Intersections along AC Transit’s Line 51 bus route in Berkeley may see upgrades, if approved by city staff, designed to improve traffic signal timing coordination and allow signals to better recognize when vehicles are waiting for a green light.
The changes are part of a larger plan by AC Transit to speed up and improve service on Line 51. Thursday night, Berkeley’s Transportation Commission approved the signal changes as Phase 1 of the project. City transportation staff said they will take a closer look at those proposals before giving AC Transit the final go-ahead.
More controversial changes under consideration — such as a new traffic light at Russell Street and College Avenue, new bus bulbs, and the removal of numerous parking spots along University and College avenues — will be considered at a later date.
AC Transit said the proposed changes would shave seven minutes in each direction off the route in Berkeley, increase reliability, improve air quality, enhance ADA access and improve the “overall progression of traffic.”

§ **Listed entries**:

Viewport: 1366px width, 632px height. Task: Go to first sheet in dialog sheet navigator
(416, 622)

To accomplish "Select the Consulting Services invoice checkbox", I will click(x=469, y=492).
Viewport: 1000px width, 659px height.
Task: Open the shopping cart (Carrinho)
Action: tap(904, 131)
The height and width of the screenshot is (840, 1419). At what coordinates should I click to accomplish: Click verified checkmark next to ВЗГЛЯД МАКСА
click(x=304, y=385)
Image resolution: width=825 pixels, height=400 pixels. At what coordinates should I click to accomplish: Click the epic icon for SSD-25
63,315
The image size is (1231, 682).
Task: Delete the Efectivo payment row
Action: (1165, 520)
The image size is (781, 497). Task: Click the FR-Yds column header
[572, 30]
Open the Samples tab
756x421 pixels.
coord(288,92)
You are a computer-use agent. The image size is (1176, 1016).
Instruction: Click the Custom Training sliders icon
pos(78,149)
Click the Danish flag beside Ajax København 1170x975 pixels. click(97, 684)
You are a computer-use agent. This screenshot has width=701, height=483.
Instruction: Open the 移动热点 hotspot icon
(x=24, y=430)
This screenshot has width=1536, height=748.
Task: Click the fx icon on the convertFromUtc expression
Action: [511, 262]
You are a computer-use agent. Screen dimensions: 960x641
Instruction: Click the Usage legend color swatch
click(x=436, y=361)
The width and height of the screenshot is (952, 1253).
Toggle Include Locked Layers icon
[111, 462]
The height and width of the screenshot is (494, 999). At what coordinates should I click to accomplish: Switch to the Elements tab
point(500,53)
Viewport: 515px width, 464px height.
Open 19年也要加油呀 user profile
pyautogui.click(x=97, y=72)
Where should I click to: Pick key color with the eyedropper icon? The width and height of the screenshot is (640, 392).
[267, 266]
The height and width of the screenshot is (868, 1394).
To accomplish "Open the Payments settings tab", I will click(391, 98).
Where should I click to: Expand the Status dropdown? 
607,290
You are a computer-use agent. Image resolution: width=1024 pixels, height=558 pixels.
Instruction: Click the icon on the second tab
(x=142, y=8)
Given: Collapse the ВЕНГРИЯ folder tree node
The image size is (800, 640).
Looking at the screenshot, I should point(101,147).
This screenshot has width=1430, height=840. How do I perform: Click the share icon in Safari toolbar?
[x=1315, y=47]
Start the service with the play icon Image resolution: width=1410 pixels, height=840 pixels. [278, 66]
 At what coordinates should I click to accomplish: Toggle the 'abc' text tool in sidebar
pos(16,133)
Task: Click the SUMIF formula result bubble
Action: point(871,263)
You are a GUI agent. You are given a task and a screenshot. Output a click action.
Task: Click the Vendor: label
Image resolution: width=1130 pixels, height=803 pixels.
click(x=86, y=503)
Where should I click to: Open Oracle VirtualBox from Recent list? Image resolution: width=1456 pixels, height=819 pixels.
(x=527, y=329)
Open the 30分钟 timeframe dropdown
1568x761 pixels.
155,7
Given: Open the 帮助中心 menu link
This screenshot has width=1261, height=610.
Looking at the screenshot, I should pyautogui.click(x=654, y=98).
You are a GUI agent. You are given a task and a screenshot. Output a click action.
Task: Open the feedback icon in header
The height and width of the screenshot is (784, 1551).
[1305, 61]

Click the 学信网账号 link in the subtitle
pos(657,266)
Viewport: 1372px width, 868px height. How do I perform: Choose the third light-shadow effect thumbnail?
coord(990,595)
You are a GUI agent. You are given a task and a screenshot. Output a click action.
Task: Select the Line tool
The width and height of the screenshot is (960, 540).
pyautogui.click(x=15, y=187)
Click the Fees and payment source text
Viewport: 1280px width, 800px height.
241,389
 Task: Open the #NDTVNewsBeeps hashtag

§ **What you need to do**:
1: According to the Line 51 article, how many minutes would AC Transit's proposed changes save in each direction on the route in Berkeley?
2: Rewrite the part of the Line 51 article between "Intersections along AC" and "the final go-ahead.", inclusive, substituting "Friday" for "Thursday".
3: Proceed with the Line 51 article from the point where it stops.

§ **Results of the exercise**:
1: Seven minutes in each direction.

2:
Intersections along AC Transit’s Line 51 bus route in Berkeley may see upgrades, if approved by city staff, designed to improve traffic signal timing coordination and allow signals to better recognize when vehicles are waiting for a green light.
The changes are part of a larger plan by AC Transit to speed up and improve service on Line 51. Friday night, Berkeley’s Transportation Commission approved the signal changes as Phase 1 of the project. City transportation staff said they will take a closer look at those proposals before giving AC Transit the final go-ahead.

3:
AC Transit traffic engineer Wil Buller said Monday that a document listing Phase 1 and 2 changes, which was reviewed by staff and the commission Thursday, is undergoing revisions based on feedback, and should be available to the public next week. (Update, Dec. 11: See that document here as part of a memo written by Berkeley city manager Christine Daniel. The spreadsheet is being updated, according to AC Transit.)
Signals along the Line 51 route that could receive coordination and vehicle-sensing upgrades are located on University, Durant, Shattuck and College avenues, and Bancroft Way.
At both Martin Luther King Jr. Way and Sixth Street, where they meet University, new signals are proposed that would allow buses several seconds to get ahead of other traffic in the roadway.
A new bus bulb — to allow the bus to pick up and drop off passengers without pulling out of traffic — could also be built at College and Durant if approved by city staff.
A new traffic signal at Dana Street and Bancroft also was approved by the commission; currently, a steady stream of pedestrians makes it difficult for vehicles to pass through the crosswalk there, which now features flashing beacons, said city staff. The new signal has been under consideration by the city and university for some time, and could be installed as part of AC Transit’s Line 51 project.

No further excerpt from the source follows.